**EXCERPT:**
- Opening Delimiter -
Stick to your guns and your beliefs, and if you still have doubts, take a look at you child and compare him/her to the other kindergardners you know. Big difference, huh?
post #4 of 13
I think that all the thoughts and concerns you have are natural and we have all been there on occasion.

I agree with what Dar said....Yes it really is that easy once you have "un-schooled" your mind!

I think we tend to complicate life. In my experience, when things become too "hard" that is when I need to step back and look at what I'm doing and what can be eliminated; re-prioritized.

As attached parents we are very much aware of what our children are learning. The problem often arises when we compare ourselves (or our children) to the report card crowd. I worried about math skills for awhile so I bought a math game called "Math-it" and the book "All the Math You'll Ever Need." So my kids have these resources easily available when the desire strikes them, and it does strike.
- Closing Delimiter -
**DIRECTIONS:**
- 1) Translate this sentence from the forum post into Spanish: "I think we tend to complicate life."
- 2) Extract everything in the forum post from "post #4 of 13" down to "it does strike.".
- 3) Answer these questions from the forum post:
(a) Whose comment does the writer agree with?
(b) What is the name of the math game the writer bought?
(c) Which post number of how many is shown?

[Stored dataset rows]
- Opening Delimiter -
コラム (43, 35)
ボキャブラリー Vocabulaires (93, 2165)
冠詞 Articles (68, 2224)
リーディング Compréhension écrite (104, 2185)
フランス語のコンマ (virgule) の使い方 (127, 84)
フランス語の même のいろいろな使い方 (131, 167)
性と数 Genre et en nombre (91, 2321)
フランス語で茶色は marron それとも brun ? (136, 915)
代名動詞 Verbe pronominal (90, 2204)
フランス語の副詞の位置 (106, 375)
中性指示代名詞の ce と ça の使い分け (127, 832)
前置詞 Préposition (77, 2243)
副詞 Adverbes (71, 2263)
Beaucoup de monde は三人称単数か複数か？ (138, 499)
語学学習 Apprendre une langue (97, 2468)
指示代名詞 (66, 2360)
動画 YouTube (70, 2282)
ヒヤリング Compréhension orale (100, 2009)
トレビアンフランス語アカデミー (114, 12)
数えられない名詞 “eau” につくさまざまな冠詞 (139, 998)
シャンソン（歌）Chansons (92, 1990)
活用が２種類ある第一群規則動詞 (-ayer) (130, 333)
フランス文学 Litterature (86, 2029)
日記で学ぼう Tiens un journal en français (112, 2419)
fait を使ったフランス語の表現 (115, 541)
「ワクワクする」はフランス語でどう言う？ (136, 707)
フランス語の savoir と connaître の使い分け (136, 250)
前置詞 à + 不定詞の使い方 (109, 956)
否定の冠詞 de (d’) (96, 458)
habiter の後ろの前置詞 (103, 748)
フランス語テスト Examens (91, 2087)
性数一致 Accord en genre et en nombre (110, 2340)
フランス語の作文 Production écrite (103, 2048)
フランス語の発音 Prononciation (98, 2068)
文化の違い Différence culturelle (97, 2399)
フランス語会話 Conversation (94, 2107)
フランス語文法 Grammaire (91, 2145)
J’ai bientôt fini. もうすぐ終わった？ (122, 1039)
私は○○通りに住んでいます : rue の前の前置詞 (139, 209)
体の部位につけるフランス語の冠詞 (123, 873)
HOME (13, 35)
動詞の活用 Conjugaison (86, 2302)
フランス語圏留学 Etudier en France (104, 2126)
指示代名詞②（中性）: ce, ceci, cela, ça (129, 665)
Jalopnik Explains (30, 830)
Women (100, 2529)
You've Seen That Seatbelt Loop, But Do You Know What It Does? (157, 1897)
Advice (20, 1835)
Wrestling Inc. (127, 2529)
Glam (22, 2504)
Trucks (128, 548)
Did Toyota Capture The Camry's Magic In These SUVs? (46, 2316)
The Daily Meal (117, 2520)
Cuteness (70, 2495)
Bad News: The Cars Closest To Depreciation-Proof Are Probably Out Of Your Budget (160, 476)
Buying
- Closing Delimiter -
**OUTPUTS BY TASK:**
- 1) Creo que tendemos a complicar la vida.

- 2)
post #4 of 13
I think that all the thoughts and concerns you have are natural and we have all been there on occasion.

I agree with what Dar said....Yes it really is that easy once you have "un-schooled" your mind!

I think we tend to complicate life. In my experience, when things become too "hard" that is when I need to step back and look at what I'm doing and what can be eliminated; re-prioritized.

As attached parents we are very much aware of what our children are learning. The problem often arises when we compare ourselves (or our children) to the report card crowd. I worried about math skills for awhile so I bought a math game called "Math-it" and the book "All the Math You'll Ever Need." So my kids have these resources easily available when the desire strikes them, and it does strike.

- 3)
(a) Dar's
(b) "Math-it"
(c) Post #4 of 13